Moving on, in January 2012, Joseph Cala voiced a Fratton Park interest.

In January last year, Morecambe announced he had agreed to buy a controlling stake, sparking an ownership battle resulting in a court order preventing the sale. Ultimately, Graham Burnard took the helm.

Vince Wolanin pulled out of talks to take over Pompey in March 2012, yet his aviation company, PrivateSky, continues to profit. Wolanin’s long-time associate and Pompey fan, Brian Howe, later backed Balram Chainrai on Twitter and established himself as a critic of fan ownership and now Tornante.

The former Bad Company lead singer launched a Kickstarter campaign in January 2014 to raise $100,000 for a new 12-song CD. It had reached $980 when he halted it.
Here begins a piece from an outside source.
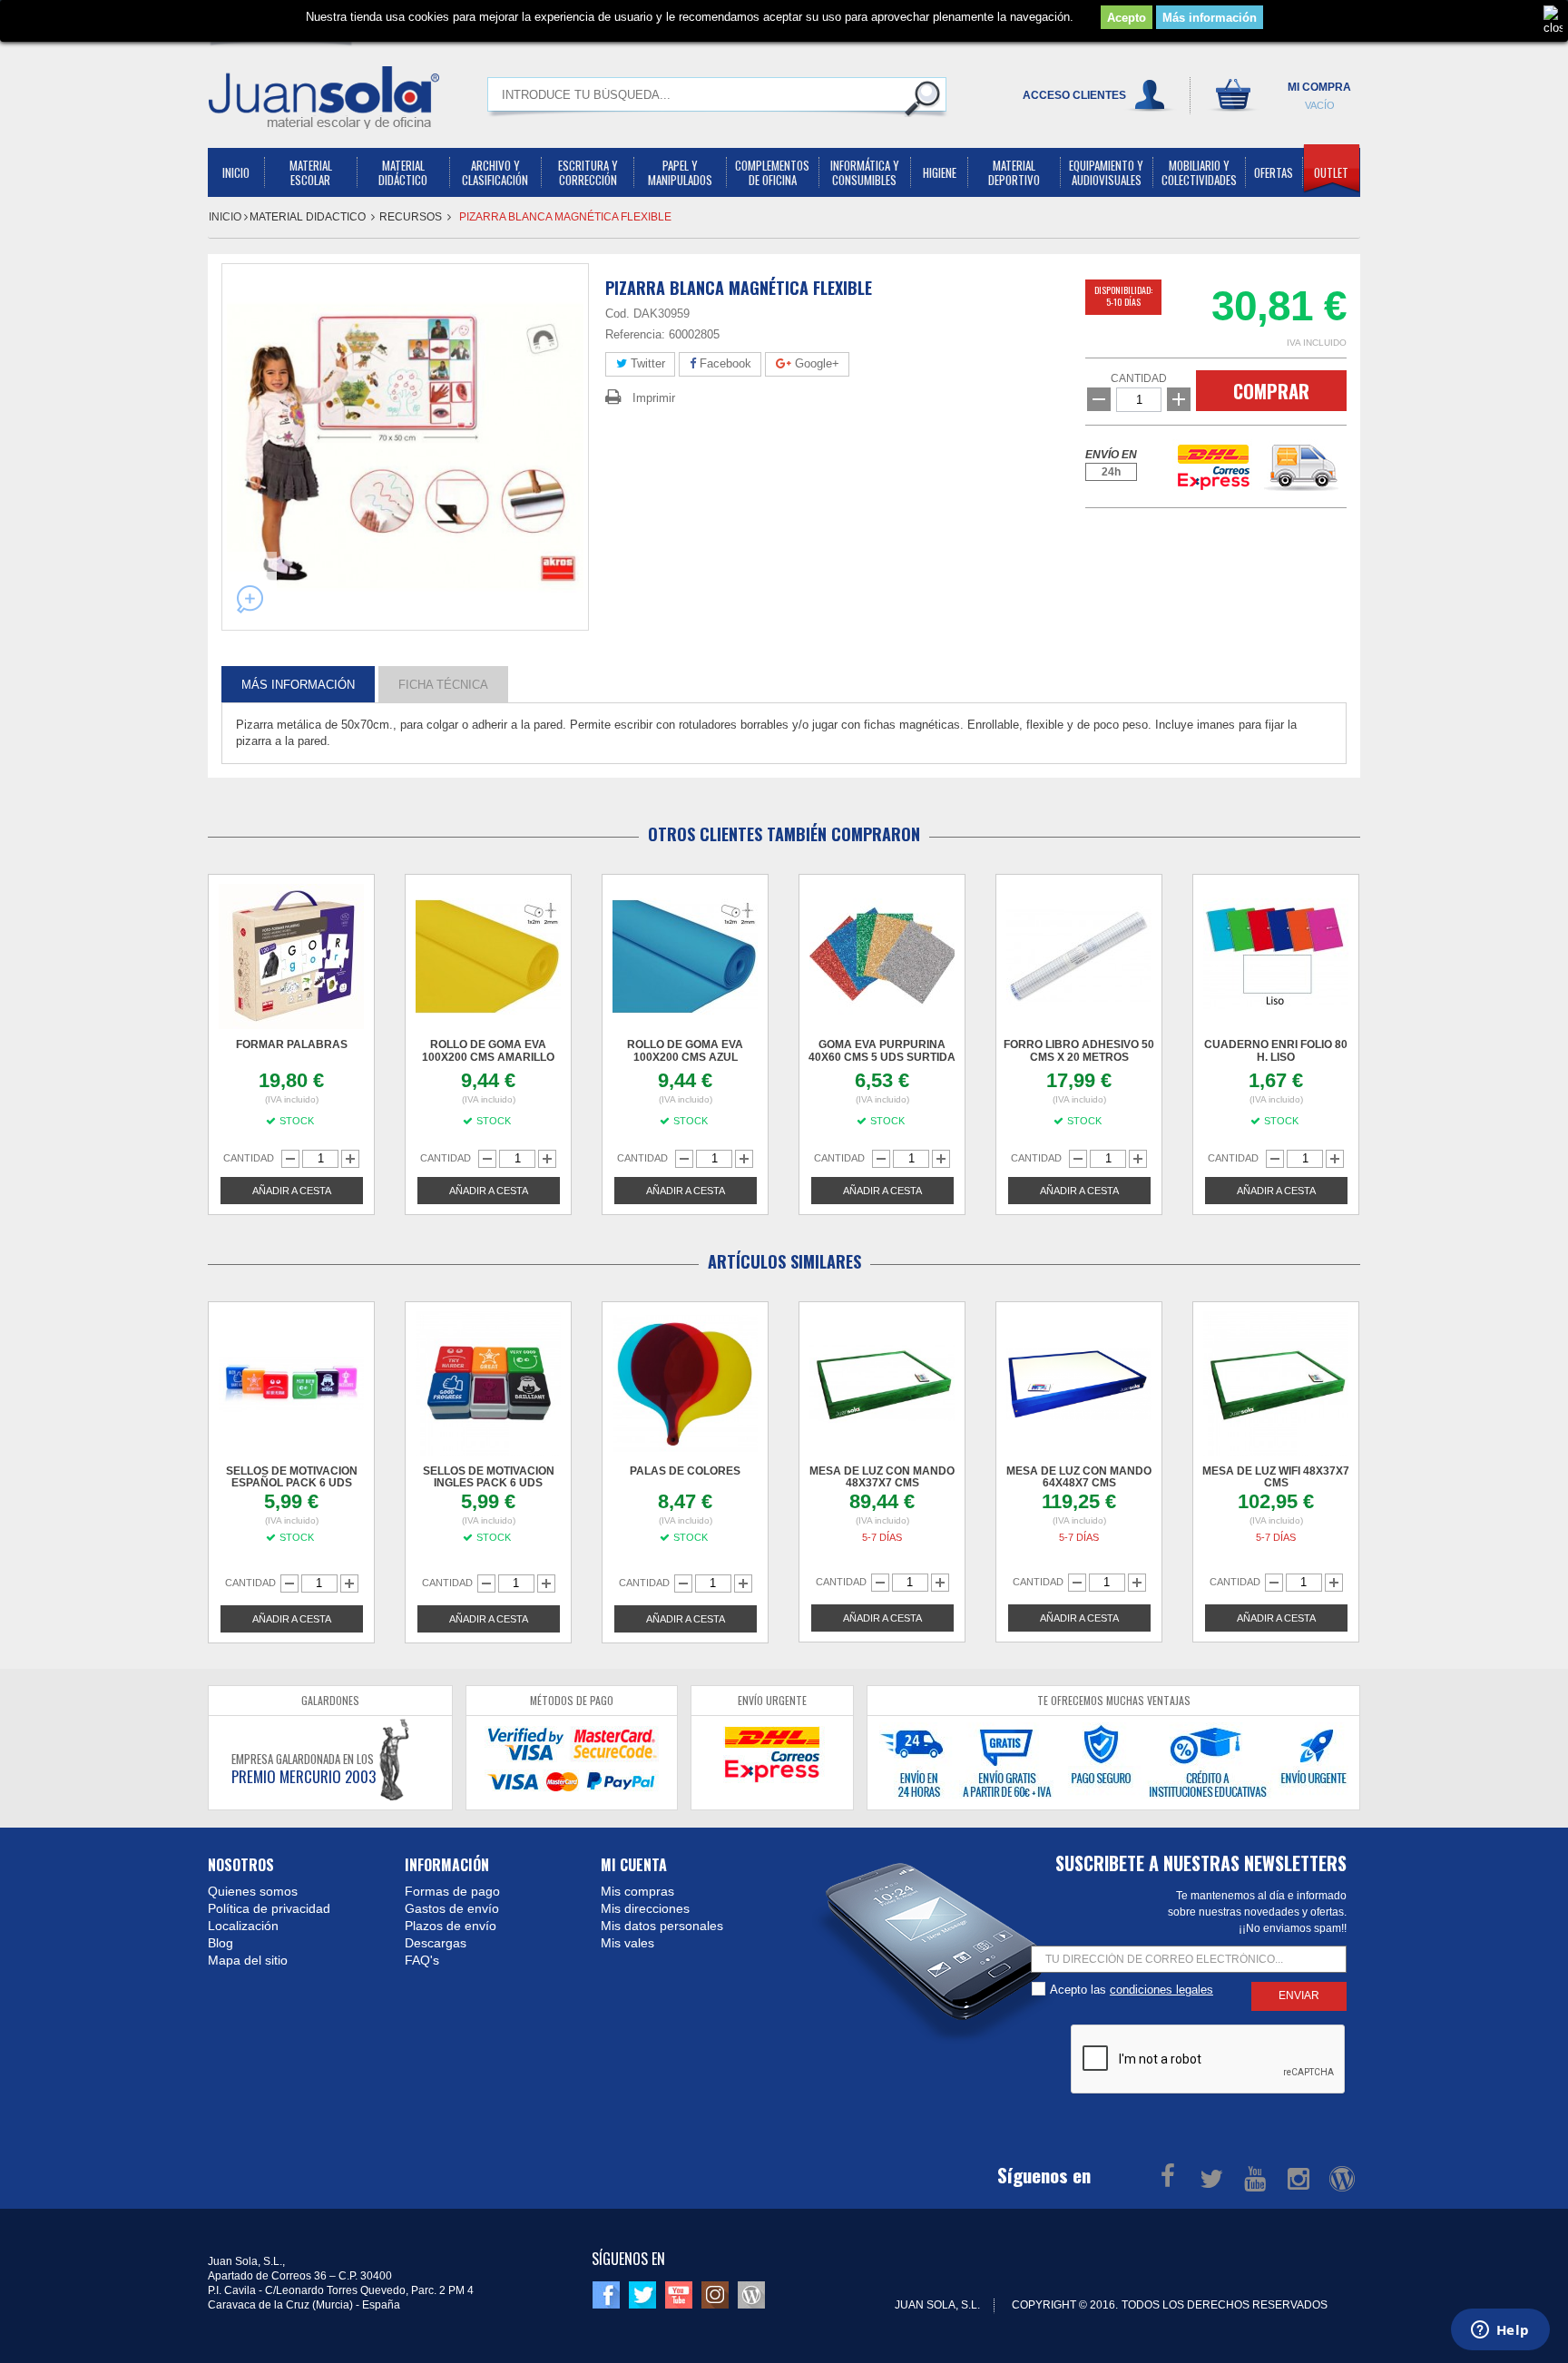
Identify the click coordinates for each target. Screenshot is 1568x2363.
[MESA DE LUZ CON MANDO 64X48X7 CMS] (1078, 1384)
On GoFundMe, $5,451 was raised towards its $30,000 goal for the same project.

In the meantime, Pompey thrive in all of their absences.

And Bain – he now lives in Torquay and runs Portus-Eg Investigations, looking into football projects.

He added: ‘During those Pompey days there was a lot of hard work, a lot of bitterness, a lot of despair – but it worked out by the fact the club was saved and the fans got it.

‘I knew I was right about these people, it’s what I do, but it was a team effort, bloggers pulling together information from various sources. Everyone did their bit.